Translation: Measures how Human, Animal, or Molecular/Cellular Biology-oriented each paper is; tracks and predicts citation by clinical articles
Open Cites: Disseminates link-level, public-domain citation data from the NIH Open Citation Collection
Definitions for individual data fields:
pmid: PubMed Identifier, an article ID as assigned in PubMed by the National Library of Medicine
doi: Digital Object Identifier, if available
year: Year the article was published
title: Title of the article
authors: List of author names
journal: Journal name (ISO abbreviation)
is_research_article: Flag indicating whether the Publication Type tags for this article are consistent with that of a primary research article
relative_citation_ratio: Relative Citation Ratio (RCR)--OPA's metric of scientific influence. Field-adjusted, time-adjusted and benchmarked against NIH-funded papers. The median RCR for NIH funded papers in any field is 1.0. An RCR of 2.0 means a paper is receiving twice as many citations per year than the median NIH funded paper in its field and year, while an RCR of 0.5 means that it is receiving half as many citations per year.

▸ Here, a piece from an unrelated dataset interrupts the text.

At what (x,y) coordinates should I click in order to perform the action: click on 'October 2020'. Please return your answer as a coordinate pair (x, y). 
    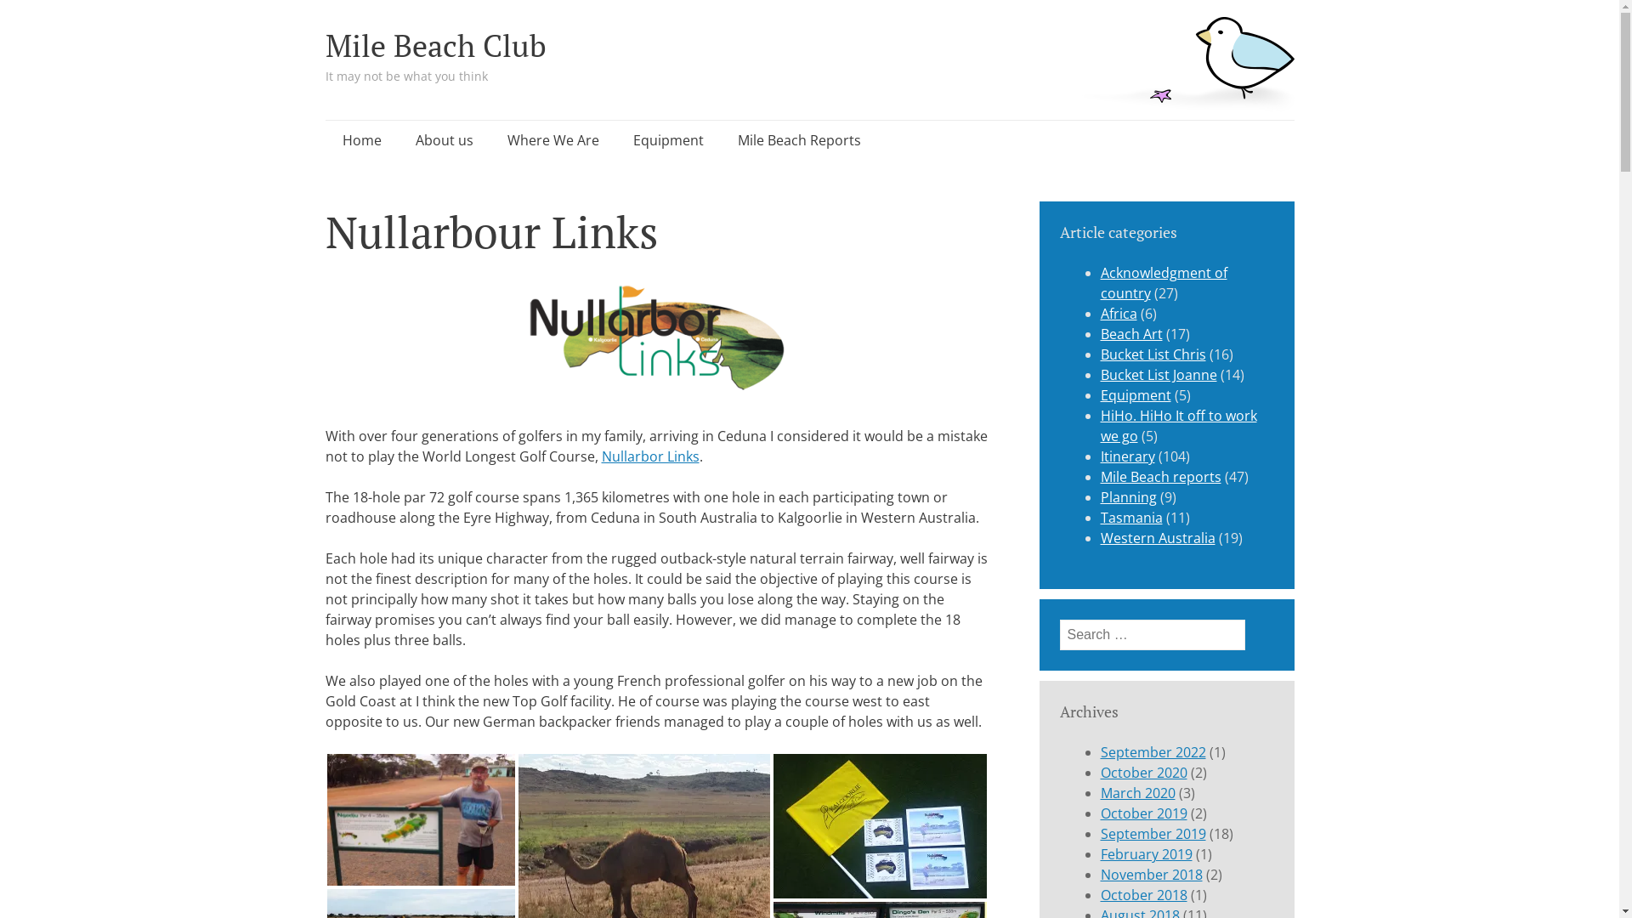
    Looking at the image, I should click on (1143, 773).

Calculation details are documented in Hutchins et al., PLoS Biol. 2016;14(9):e1002541.
provisional: RCRs for papers published in the previous two years are flagged as "provisional", to reflect that citation metrics for newer articles are not necessarily as stable as they are for older articles. Provisional RCRs are provided for papers published previous year, if they have received with 5 citations or more, despite being, in many cases, less than a year old. All papers published the year before the previous year receive provisional RCRs. The current year is considered to be the NIH Fiscal Year which starts in October. For example, in July 2019 (NIH Fiscal Year 2019), papers from 2018 receive provisional RCRs if they have 5 citations or more, and all papers from 2017 receive provisional RCRs. In October 2019, at the start of NIH Fiscal Year 2020, papers from 2019 receive provisional RCRs if they have 5 citations or more and all papers from 2018 receive provisional RCRs.

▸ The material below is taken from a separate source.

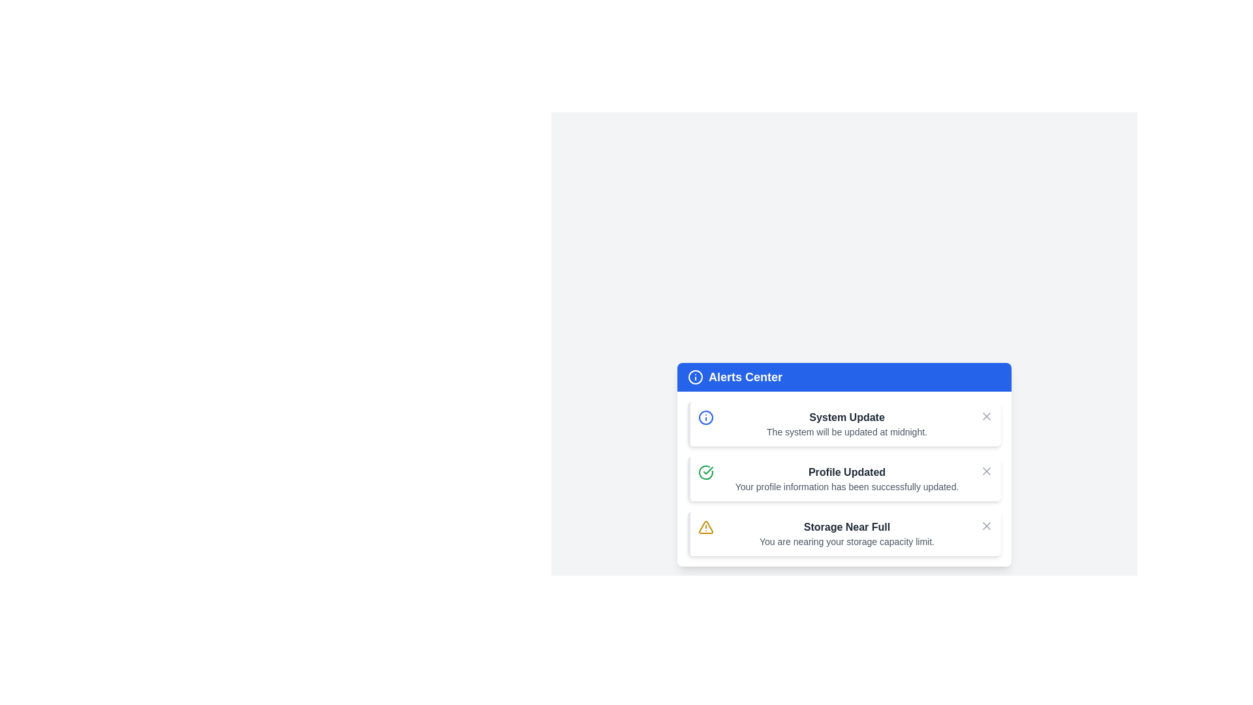  Describe the element at coordinates (695, 377) in the screenshot. I see `the circular icon representing the informational alert in the 'System Update' section` at that location.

citation_count: Number of unique articles that have cited this one
citations_per_year: Citations per year that this article has received since its publication. If this appeared as a preprint and a published article, the year from the published version is used as the primary publication date. This is the numerator for the Relative Citation Ratio.

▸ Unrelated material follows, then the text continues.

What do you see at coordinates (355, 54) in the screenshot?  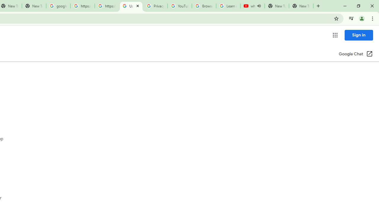 I see `'Google Chat (Open in a new window)'` at bounding box center [355, 54].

field_citation_rate: Measure of the intrinsic citation rate of this paper's field, estimated using its co-citation network.
expected_citations_per_year: Citations per year that NIH-funded articles, with the same Field Citation Rate and published in the same year as this paper, receive. This is the denominator for the Relative Citation Ratio.
nih_percentile: Percentile rank of this paper's RCR compared to all NIH publications. For example, 95% indicates that this paper's RCR is higher than 95% of all NIH funded publications.
human: Fraction of MeSH terms that are in the Human category (out of this article's MeSH terms that fall into the Human, Animal, or Molecular/Cellular Biology categories)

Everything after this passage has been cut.